Tancerz podkreśla, że nie podda się łatwo. - Chociaż wiem, że poziom będzie na prawdę wysoki - podkreśla.

Piotr dwa lata temu poznał tancerzy z białostockiego Studia Tańca Fair Play. Od razu przeniósł się do tej szkoły. Dziś jest tam instruktorem, należy do grupy tanecznej Fair Play Kwadrat. A w niej są m.in. Piotr "Gaua" Gałczyk, Rafał "Roofi" Kamiński czy Błażej "Bzyga" Górski. Wszyscy są znani z poprzednich edycji You Can Dance.
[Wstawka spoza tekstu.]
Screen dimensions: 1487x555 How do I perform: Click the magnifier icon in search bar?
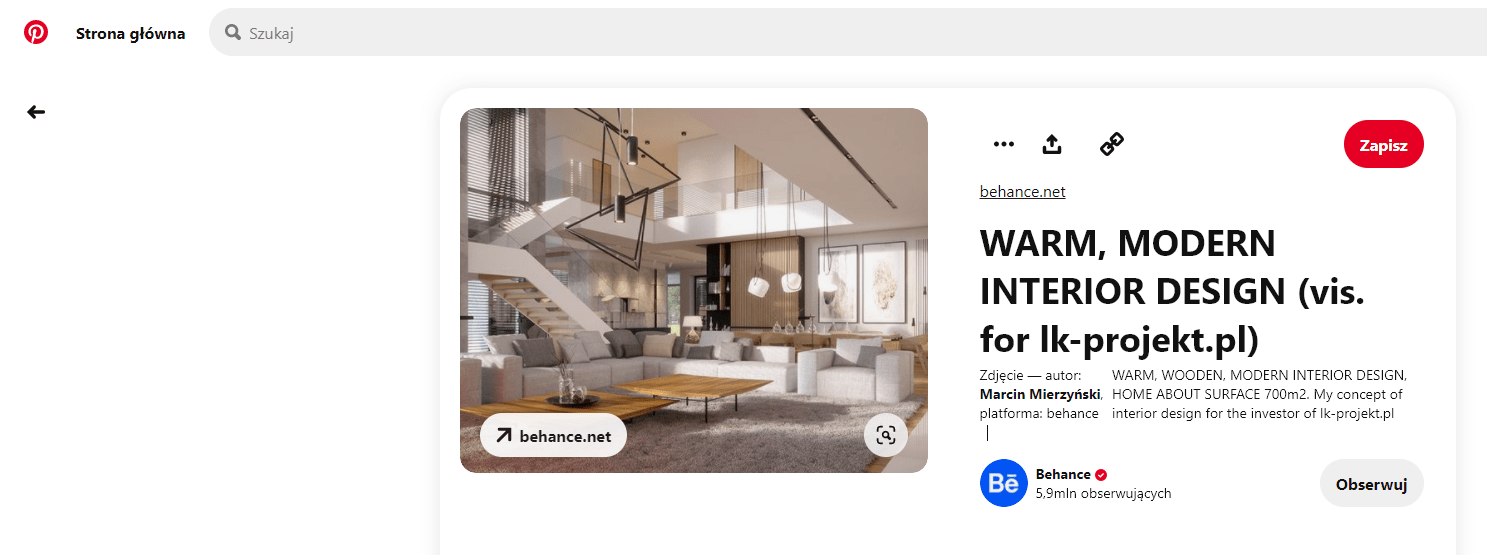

Na co dzień Piotr studiuje zarządzanie i marketing na Uniwersytecie Warszawskim.
- Kiedyś codziennie dojeżdżałem z Moniek na trening - wspomina Piotr. - Teraz mieszkam w Warszawie i kilka razy w tygodniu przyjeżdżam do Białegostoku!

Budująca krytyka

Jak przezwyciężyć strach stając przed strasznym jury w składzie Piróg, Marczuk-Pazura, Egurolla? Okazuje się, że to nie takie trudne. - Nie ma sensu się przejmować! - śmieje sie Piotr. - Przyjmiesz krytykę, pomyślisz o tym, a i tak będziesz robił to, co kochasz.

Tancerz podkreśla, że cały program to udowadnianie swoich umiejętności i ciągły rozwój. - Najpierw musisz przekonać producentów i jury, że jestes najlepszy - mówi Piotr. - Później oceniają cię widzowie. A gdy im się podoba, masz najlepszą zapłatę za wylany podczas ćwiczeń pot.
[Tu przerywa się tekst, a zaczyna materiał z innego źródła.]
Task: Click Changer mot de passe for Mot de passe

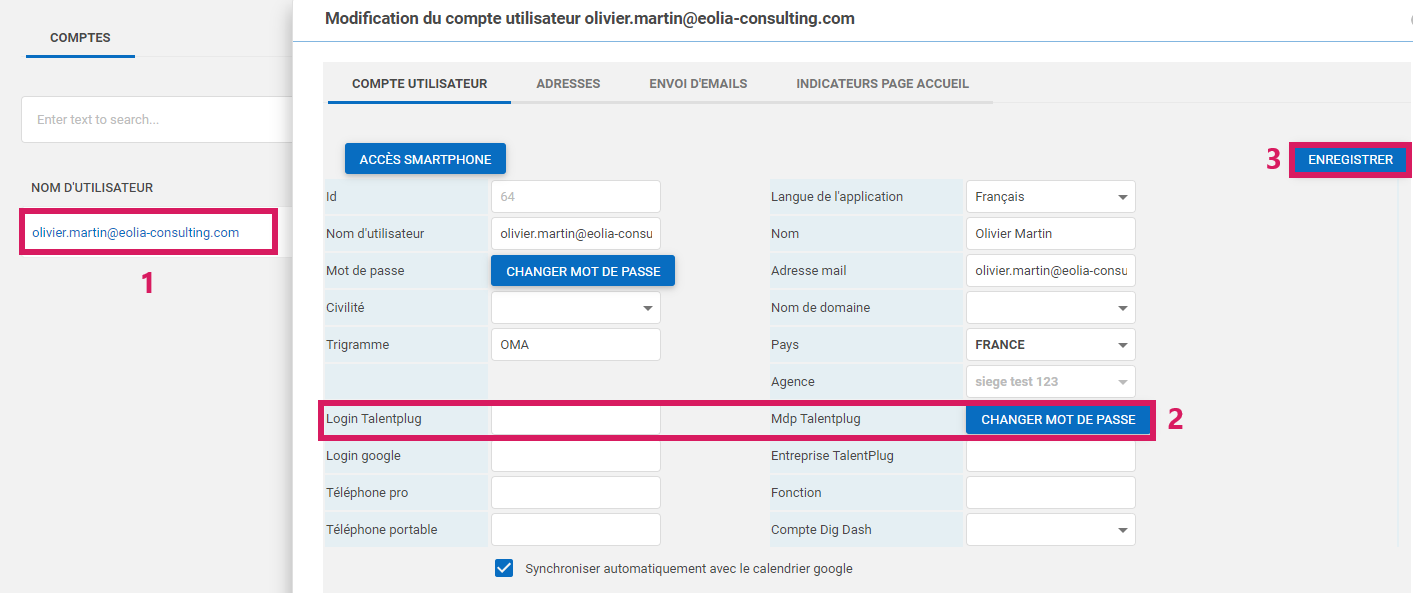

Tremy na pewno nie miał też 11-letni Jurek.. Przyszedł na casting tylko po to, by powiedzieć... że wygra program za kilka lat! Jurek to również wychowanek białostockiej "kuźni talentów" - Studia Tańca Fair Play. Uczy się tańczyć pod okiem Karola "Niecika" Niecikowskiego. Czy za kilka lat powtórzy jego sukces? Ma spore szanse.
Takie przeżycia to codzienność dla białostockich tancerzy. Piotr "Piter" Jeznach wielokrotnie wygrywał różne zawody ogólnopolskie i międzynarodowe. Udział w castingu to też nie pierwsza przygoda z telewizją. W ubiegłym roku wystąpił jako choreograf i prowadzący w programie "MTV Summer 2008", zdobył pierwszą lokatę w międzynarodowym turnieju "Rytm Ulicy".

Wkrótce Lizbona

- To kolejne, na pewno ważne doświadczenie w moim życiu - mówi Piter. - W końcu dotychczas przeżyło to niespełna 50 osób!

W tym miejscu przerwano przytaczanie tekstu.